Celebrities and Brands Are Coming to BeReal. Can They Be Real?

Celebrities and Brands Are Coming to BeReal. Can They Be Real?

Salzman says the presence of brands and celebrities on his platform will not be characterized by grandiosity. Instead, the app’s spontaneous nature will strip these idolized figures and brands of their glamor and larger-than-life personas.

Timing Is Everything

Jeremy Goldman, Senior Director at the marketing research firm Insider Intelligence, compares the objective of BeReal’s new features to that of Instagram’s Stories. While Stories were meant to highlight casual, spur-of-the-moment snapshots of everyday life, the presence of public figures and corporate entities reshaped their impact. “When celebrities and major creators got involved, Stories became a lot more curated,” Goldman says. “It would be a surprise if there didn’t wind up being a degree of curation [on BeReal] if this all goes ‘to plan.’”

Brands have been experimenting with BeReal for a while. And February 6 won’t be the first time celebrities will log on. Public figures—including Billie Eilish and Joe Jonas—have used the app informally, and BeReal has (presumably also informally) toyed with casual celebrity partnerships.

For example, one daily BeReal photo prompt went out at the exact same time as the release of Taylor Swift’s highly anticipated album, 1989 (Taylor’s Version). Salzman, recalling the surprising serendipity of this timing, coyly asked, “Who would have thought,” subtly implying that this synchronization was intentional. (This is despite the app’s official statement claiming it “truly does not know” when notifications are sent).

“It was beautiful because you could see millions of Swifties taking their BeReal of the moment where they discovered the new album,” Salzman says. “In the future, you could imagine them tagging Taylor Swift for that moment, and then potentially getting reshared.” Salzman imagines that the new feature will add to the fan experience, but declined to answer whether he plans to time future BeReal notifications with celebrity and brand announcements.

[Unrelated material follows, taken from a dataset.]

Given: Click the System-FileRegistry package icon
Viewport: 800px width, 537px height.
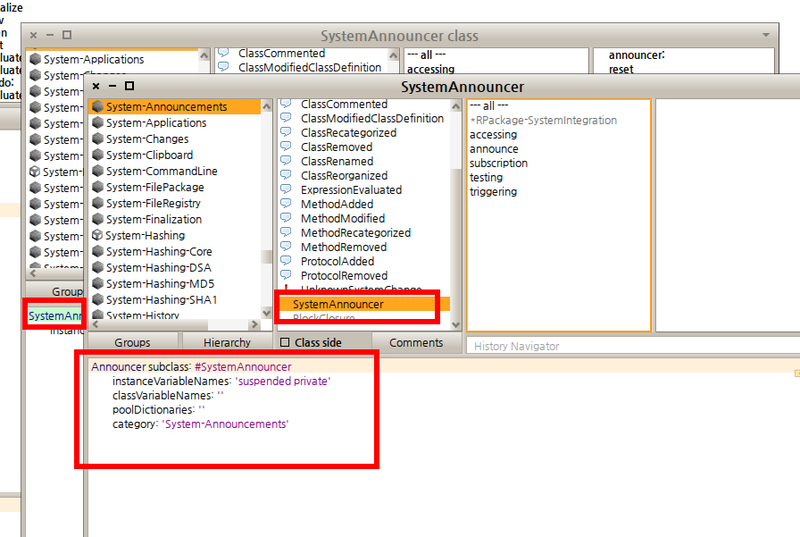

Brands in particular will have to be especially calculated in their use of the app, says MaryLeigh Bliss, YPulse’s chief content officer. “It has to be, in some way, a promotional moment,” she says. If the timing of the notification is truly unknown to brands, they’ll have to work hard to correct for the unpredictability of the notification—a given brand’s social media manager can’t be caught at a competitor’s store, after all.

“I think there’s a lot of construction that can go around these moments,” says Bliss. “And I think if you are a public facing figure, you’re likely going to be really strategic about what you’re showing.”

Filter Bubble

The BeReal experience so far has differed dramatically from that of TikTok and Instagram. Both typically host feeds saturated with heavily filtered faces, digitally altered bodies, tightly edited compositions, wordy graphics, and branded content, all curated in such a way that often prioritizes the platforms’ most impersonal posts. In contrast, BeReal, with its charming dullness, seeks to combat some of legacy social media’s toxicity by discouraging the false glorification of everyday life.

French entrepreneur Romain Salzman came on board as BeReal’s COO in 2021, about a year after its initial launch, and a year before activity on the platform peaked—in November 2022, 21 percent of North Americans ages 13 to 17 reported using the app, and it was named Apple’s “App of the Year” the same year.

Now, its grip on the public consciousness is slipping; just 10 percent of that same demographic still use the app. BeReal has been slow to adopt new features, possibly in an effort to maintain its reputation as a people-first platform. “They’re realizing that their market penetration a few years in is just not where it could be,” says Goldman. “The platform has just been a bit slow to take that money and to be receptive to it.”

But the primitive model is not sustainable from a business standpoint, Goldman says. “It’s very difficult to get more money from any investor when you say, ‘We’re totally fine where we are. We’re an afterthought in the social media world and we’re cool with that,’” he says, noting that as of 2023, four percent of Gen Z and just one percent of the overall population used BeReal, according to his firm’s research. “Good luck raising a little bit more to launch new features if that’s what your MO is.”

While eventual monetization is certainly part of the plan, according to Salzman, it’s “definitely not a priority today.” Nevertheless, he is committed to preserving the app’s unpretentious reputation.